The Great Gatsby

Choreography by David Nixon and music by Richard Rodney Bennett after the novel by F Scott Fitzgerald
Northern Ballet
Sadlers’ Wells

Tobias Batley as Jay Gatsby, Martha Leebolt as Daisy Buchanan and Giuliano Contandini as Nick Carraway Credit: Bill Cooper
Hannah Bateman as Jordan Baker, Giuliano Contandini s Nick Carraway, Kenneth Tindall as Tom Buchanan and Martha Leebolt as Daisy Buchanan Credit: Bill Cooper
Jessica Morgan as Myrtle Wilson and Kenneth Tindall as Tom Buchanan Credit: Bill Cooper
Isaac Lee-Baker as George Wilson and Jessica Morgan as Myrtle Wilson Credit: Bill Cooper
Jessica Morgan as Myrtle Wilson Credit: Bill Cooper
Hannah Bateman as Jordan Baker and Martha Leebolt as Daisy Buchanan Credit: Bill Cooper
Giuliano Contandini as Nick Carraway and Tobias Batley as Jay Gatsby Credit: Bill Cooper

There have been a number of stage adaptations of Scott Fitzgerald’s iconic American novel in recent years as plays and musicals as well as a new film but this adaptation, first seen in 2013, seems the most successful theatrically.

Ballet is not the ideal form for presenting a narrator who gradually uncovers the mysteries of Jay Gatsby’s past and David Dixon wisely doesn’t attempt to emulate that aspect of the novel, but he does capture its romantic spirit and hedonistic extravagance.

Dixon highights the backstory when, as a young soldier, Gatsby fell in love with Daisy, who is now married to Tom Buchanan and lives across the bay from his grand mansion. In lyrical dance, Young Jay (Jeremy Curnier) and Young Daisy (Antoinette Brooks-Daw) enact their relationship as Gatsby romantically remembers it, seen alongside the contemporary sequences of their re-encounter.

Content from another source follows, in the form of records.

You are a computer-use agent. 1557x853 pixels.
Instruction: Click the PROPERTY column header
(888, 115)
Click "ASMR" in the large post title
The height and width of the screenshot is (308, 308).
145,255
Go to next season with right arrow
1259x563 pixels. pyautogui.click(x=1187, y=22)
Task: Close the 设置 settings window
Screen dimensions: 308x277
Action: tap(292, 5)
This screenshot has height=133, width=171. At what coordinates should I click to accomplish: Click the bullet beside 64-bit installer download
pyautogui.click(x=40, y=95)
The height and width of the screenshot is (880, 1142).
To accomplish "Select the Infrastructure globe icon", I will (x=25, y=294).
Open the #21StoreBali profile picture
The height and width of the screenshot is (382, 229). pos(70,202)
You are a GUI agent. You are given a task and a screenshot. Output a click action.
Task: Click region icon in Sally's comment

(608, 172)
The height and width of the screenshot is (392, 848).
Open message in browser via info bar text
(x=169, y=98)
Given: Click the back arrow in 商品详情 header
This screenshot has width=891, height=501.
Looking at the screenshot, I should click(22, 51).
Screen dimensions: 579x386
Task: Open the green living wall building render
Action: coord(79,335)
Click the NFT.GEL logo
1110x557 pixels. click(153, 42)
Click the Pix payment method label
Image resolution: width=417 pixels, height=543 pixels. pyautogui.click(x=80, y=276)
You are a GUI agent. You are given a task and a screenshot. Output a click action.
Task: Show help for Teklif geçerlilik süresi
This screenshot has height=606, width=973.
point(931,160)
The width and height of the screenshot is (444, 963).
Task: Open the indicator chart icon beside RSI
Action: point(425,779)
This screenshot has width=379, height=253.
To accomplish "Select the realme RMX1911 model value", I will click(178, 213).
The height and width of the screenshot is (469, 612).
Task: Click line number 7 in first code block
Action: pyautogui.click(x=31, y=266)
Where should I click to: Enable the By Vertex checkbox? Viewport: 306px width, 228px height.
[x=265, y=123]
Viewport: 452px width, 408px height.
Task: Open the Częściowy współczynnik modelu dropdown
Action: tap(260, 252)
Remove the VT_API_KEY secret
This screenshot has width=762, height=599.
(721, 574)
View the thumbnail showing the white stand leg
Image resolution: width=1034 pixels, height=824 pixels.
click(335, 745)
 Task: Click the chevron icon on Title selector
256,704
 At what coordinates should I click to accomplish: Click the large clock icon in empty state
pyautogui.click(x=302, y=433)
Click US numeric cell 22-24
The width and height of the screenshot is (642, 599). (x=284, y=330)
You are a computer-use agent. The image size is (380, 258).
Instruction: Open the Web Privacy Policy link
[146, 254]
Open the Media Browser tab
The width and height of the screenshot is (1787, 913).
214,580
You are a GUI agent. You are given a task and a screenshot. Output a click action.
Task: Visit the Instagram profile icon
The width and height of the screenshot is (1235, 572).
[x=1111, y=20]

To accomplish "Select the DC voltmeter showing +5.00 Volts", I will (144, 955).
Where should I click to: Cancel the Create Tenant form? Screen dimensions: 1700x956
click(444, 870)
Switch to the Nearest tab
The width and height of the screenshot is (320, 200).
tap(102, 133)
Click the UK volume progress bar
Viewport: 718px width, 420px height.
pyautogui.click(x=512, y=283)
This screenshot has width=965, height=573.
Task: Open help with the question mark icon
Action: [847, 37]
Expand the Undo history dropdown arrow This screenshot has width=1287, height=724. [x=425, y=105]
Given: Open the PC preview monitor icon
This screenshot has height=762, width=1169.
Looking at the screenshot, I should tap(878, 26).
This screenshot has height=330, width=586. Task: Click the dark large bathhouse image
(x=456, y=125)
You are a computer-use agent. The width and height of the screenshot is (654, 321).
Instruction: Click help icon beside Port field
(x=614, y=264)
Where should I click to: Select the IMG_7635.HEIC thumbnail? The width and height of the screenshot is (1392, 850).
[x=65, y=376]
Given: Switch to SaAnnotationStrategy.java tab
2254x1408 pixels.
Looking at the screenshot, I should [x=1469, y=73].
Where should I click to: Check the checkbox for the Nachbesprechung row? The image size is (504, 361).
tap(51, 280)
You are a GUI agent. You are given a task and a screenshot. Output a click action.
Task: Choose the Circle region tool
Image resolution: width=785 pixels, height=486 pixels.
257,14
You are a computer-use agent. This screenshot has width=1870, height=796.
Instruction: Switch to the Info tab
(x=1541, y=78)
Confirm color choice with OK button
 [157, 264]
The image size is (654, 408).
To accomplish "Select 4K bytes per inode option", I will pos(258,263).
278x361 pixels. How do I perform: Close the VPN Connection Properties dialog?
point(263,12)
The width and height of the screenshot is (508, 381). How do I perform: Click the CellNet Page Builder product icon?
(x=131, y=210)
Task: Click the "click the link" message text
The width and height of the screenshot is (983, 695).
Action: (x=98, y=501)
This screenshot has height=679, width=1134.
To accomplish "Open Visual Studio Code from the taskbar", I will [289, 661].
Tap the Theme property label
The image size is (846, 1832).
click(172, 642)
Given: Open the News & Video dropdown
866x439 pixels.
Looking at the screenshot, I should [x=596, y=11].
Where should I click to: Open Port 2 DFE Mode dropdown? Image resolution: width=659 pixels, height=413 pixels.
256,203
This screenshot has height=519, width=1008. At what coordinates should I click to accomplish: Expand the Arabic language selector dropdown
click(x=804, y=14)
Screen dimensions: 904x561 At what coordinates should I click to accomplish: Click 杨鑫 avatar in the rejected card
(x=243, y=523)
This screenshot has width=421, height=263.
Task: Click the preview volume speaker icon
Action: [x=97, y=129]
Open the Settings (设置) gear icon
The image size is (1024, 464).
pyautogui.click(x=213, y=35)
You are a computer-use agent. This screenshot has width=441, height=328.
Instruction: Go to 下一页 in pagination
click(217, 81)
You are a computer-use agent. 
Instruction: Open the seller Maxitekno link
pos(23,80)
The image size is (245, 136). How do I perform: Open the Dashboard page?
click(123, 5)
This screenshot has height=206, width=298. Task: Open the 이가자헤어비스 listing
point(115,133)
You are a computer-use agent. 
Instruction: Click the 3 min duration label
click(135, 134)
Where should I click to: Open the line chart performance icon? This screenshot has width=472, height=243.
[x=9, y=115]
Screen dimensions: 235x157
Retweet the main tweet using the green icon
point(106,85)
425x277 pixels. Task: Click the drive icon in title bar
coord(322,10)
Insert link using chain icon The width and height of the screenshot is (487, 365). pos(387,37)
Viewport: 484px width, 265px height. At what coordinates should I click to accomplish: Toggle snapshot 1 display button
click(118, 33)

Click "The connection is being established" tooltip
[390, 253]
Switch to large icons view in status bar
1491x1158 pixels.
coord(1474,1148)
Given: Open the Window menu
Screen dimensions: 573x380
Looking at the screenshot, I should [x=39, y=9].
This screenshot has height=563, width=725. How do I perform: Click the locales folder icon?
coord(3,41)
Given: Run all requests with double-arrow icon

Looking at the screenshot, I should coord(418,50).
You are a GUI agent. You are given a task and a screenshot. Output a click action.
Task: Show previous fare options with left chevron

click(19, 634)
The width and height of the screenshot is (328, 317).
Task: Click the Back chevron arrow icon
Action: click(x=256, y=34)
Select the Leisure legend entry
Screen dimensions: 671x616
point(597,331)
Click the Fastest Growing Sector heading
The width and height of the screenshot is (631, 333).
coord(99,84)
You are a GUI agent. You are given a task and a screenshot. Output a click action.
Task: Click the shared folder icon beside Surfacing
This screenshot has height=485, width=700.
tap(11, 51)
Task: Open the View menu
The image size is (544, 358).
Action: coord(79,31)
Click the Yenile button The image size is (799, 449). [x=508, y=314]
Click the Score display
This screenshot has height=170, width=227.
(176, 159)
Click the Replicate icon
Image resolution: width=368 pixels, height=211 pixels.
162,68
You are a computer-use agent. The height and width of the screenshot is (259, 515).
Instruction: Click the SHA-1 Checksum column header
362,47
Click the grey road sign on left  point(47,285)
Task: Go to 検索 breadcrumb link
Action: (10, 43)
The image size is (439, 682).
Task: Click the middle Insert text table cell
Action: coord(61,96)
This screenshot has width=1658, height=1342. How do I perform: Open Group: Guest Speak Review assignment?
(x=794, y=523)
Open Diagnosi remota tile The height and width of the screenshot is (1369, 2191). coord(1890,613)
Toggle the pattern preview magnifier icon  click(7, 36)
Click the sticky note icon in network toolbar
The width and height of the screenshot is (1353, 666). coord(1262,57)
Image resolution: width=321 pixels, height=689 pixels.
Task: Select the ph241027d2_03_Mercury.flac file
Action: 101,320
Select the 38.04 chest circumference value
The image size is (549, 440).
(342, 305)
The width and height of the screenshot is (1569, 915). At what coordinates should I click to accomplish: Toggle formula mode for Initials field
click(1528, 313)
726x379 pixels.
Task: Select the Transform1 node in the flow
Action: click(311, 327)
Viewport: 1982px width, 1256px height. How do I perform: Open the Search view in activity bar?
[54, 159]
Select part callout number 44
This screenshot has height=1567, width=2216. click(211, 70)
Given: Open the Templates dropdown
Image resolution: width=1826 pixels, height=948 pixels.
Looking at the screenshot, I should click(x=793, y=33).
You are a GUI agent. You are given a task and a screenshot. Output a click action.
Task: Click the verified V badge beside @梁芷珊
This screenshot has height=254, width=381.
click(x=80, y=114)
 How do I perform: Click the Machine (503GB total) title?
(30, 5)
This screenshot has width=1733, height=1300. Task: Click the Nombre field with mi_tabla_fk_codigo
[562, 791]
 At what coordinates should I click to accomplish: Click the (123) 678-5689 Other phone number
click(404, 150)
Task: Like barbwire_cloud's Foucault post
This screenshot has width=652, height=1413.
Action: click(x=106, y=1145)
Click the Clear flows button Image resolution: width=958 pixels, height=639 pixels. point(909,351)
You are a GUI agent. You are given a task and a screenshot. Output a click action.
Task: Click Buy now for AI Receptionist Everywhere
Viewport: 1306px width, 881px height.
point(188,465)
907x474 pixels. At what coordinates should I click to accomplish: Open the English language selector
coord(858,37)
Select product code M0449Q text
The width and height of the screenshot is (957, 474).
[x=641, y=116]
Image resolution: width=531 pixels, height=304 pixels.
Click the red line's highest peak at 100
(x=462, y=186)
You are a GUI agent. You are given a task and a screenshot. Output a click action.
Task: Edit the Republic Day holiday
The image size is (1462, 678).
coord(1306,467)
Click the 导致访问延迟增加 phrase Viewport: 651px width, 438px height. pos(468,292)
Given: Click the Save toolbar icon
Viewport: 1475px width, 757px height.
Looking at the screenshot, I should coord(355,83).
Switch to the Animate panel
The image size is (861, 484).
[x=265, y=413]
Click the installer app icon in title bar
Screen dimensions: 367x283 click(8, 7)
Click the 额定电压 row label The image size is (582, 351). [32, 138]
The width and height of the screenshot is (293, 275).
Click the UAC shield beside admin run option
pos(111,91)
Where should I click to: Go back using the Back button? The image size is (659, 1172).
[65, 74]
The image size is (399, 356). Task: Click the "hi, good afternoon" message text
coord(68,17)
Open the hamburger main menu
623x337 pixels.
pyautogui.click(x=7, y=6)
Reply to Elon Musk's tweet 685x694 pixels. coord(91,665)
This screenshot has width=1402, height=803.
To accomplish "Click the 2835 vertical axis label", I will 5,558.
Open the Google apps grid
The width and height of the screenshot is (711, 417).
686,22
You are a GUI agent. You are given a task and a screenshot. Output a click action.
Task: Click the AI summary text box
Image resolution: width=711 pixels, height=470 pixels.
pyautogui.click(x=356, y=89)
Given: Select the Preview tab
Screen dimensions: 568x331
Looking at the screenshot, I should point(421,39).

The wild energy of the speakeasy years is conjured in party scenes in which Dixon combines the essence of Charlestons, Tangos and other social dances with the classical vocabulary putting the jazz age ladies up en pointe. There is a witty use of precision-drilled household staff to demonstrate Gatsby’s riches. A brief glimpse of Gatsby’s shady underworld acquaintance, stereotypically swivel-hipped men in black overcoats and fedoras, and a busy New York street scene; they recall 1940s movie gangster ballets by Balanchine and Kelly.

The idealised love of the young Jay and Daisy is much more forcefully expressed than their mature interaction. While Martha Leebolt’s Daisy is still charming, she seems impetuously thoughtless. Tobias Batley’s elegant Gatsby retains his façade. He may take off in leaps full of longing but reveals little.

Their partnering is more restrained than in their youth. A pas de trois with Giuliano Contadini’s strongly danced narrator Nick that then becomes a pas de deux, distortingly reflected in the window glass behind, seems set to take off ecstatically but ends too briefly.

Passion finds more expression in scenes between Kenneth Tindall’s virile Tom Buchanan and his mistress Myrtle, danced with spirit by Jessica Morgan and especially in the dramatic choreography for Myrtle’s cuckolded husband, garage owner George Wilson. Wilson is danced with fine technique and great feeling by Isaac Lee-Baker. His scenes are among the high spots of the evening.

It will help to already know the story, or if you don’t to checkout the synopsis, the complications of the final scenes need clarification. Nixon is just trying to pack too much in too short a time but his choreography is strong on character and feeling. He has done an equally good job in costuming for both period and suitability for dancing while Jérôme Kaplan’s sets, though at first looking sparse and simple, are sophisticatedly complex, creating elegant images that foreground the dancers, their atmospheres beautifully enhanced by Tim Mitchell’s lighting.

This is a ballet that should please both the ballet enthusiast and a wider public for it has the feel of a great musical and a fine score compiled from an eclectic selection of the late Richard Rodney Bennett’s music for movies, theatre and the concert hall. He was a composer who effortlessly bridged the worlds of classical and jazz and his song “I Never Went Away” here becomes especially expressive.